Licensure cost recovery. Texas licensure costs — including application fees, background checks, and IMLC fees if applicable — are negotiable as reimbursable expenses in many locum contracts. If you are obtaining a Texas license specifically for a placement, ask the agency to cover or reimburse those costs. Not all agencies offer this without being asked.

CPOM contract review. Given Texas’s strict CPOM environment, the contract structure matters beyond the rate. Before signing, confirm the clinical counterparty entity, the malpractice coverage structure, and whether any MSO layer in the contract affects your clinical autonomy or liability exposure. This is worth a one-time Texas healthcare attorney review if you are new to the Texas market — the cost is small relative to the assignment value.

Non-compete and non-solicitation language. Even in a locum arrangement, review the contract for non-solicitation clauses covering the facility or its patients. SB 1318 limits traditional non-competes but non-solicitation provisions exist in a less clearly defined space. Flag any restrictive covenant language for review before signing.

Data Transparency Statement

Rate figures in this guide are drawn from AMN active Texas postings (Q1-Q2 2026) and publicly available compensation tracking sources. Psychiatry hourly figures are derived from annual salary postings using a 40-week full-schedule assumption and should be treated as approximate. Hospitalist and general surgery Texas-specific figures were not available in reliable public form at time of publication and are referenced against national ranges only. Licensing timeline figures reflect Texas Medical Board public guidance and common vendor-reported ranges; individual timelines vary. Legal and tax information reflects publicly available sources as of Q1-Q2 2026 and is not legal or tax advice. Rural hospital count sourced from Texas Hospital Association public data. HPSA designation data sourced from HRSA April 1, 2026 dataset.
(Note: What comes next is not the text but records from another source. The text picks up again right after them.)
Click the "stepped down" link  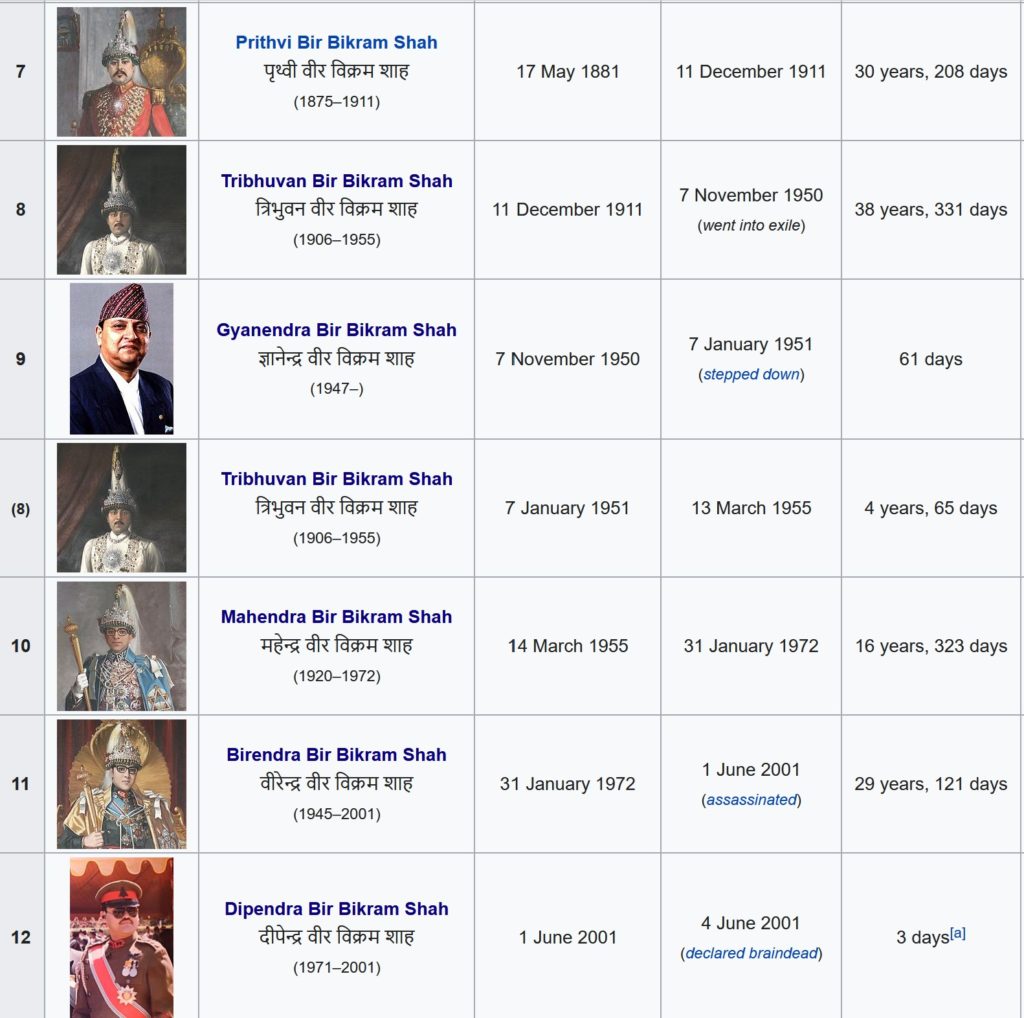(751, 374)
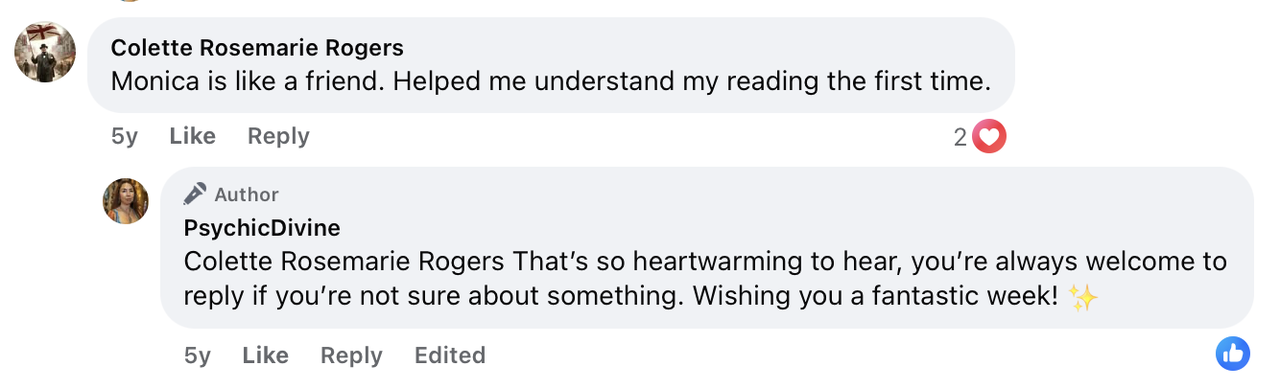Screen dimensions: 1280x389
Task: Open PsychicDivine profile name link
Action: [262, 228]
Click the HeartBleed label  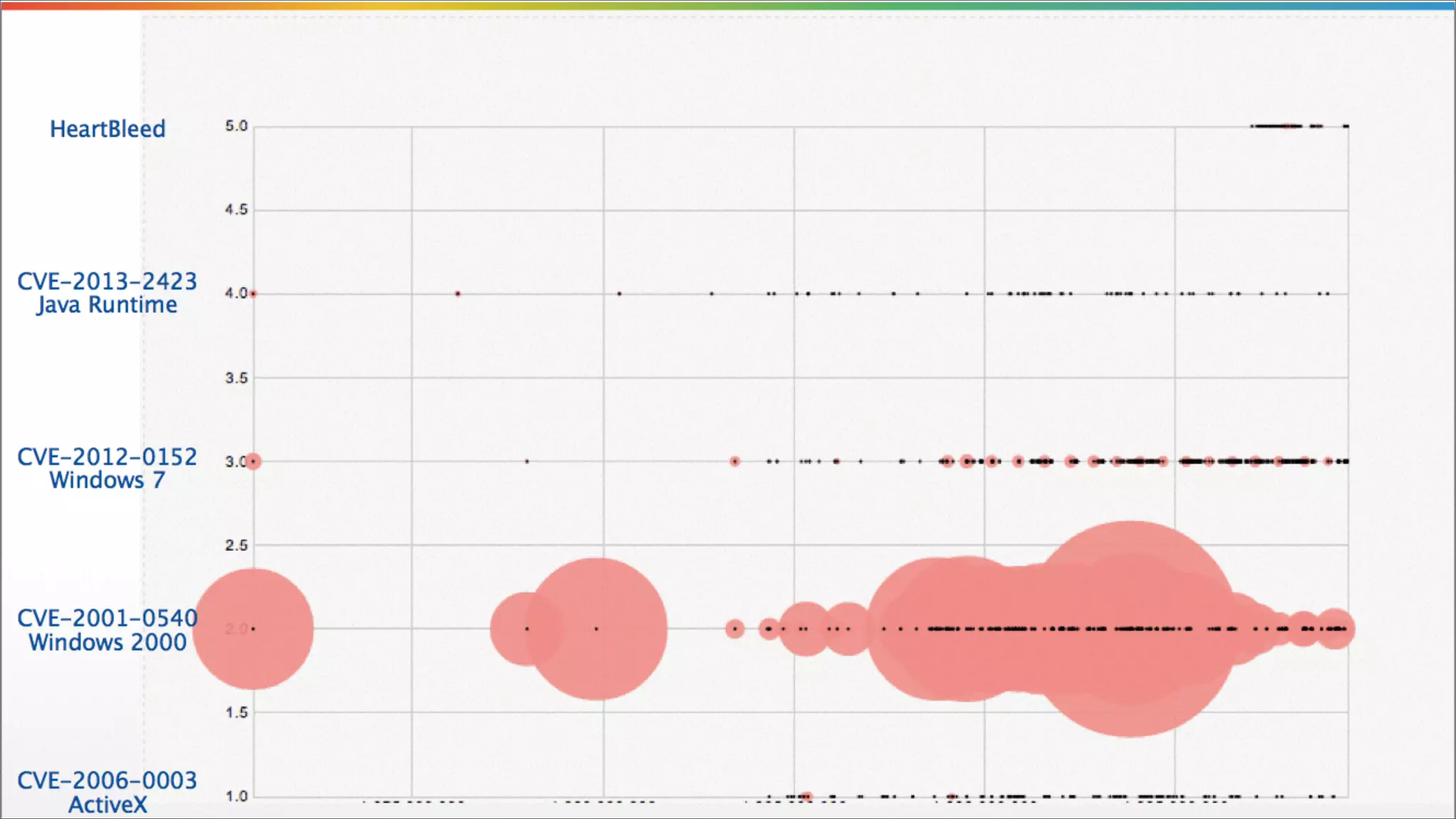click(107, 129)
Disclaimer: The information in this guide is for educational and informational purposes only. Locum Pay Guide is an independent editorial resource and does not represent any staffing agency, professional association, healthcare employer, or legal or tax advisory firm. Legal, licensing, and tax information should be verified with a licensed attorney or CPA before making contract or entity structure decisions. Rate figures are pre-tax gross hourly rates and do not account for 1099 overhead costs. Individual assignment conditions vary significantly.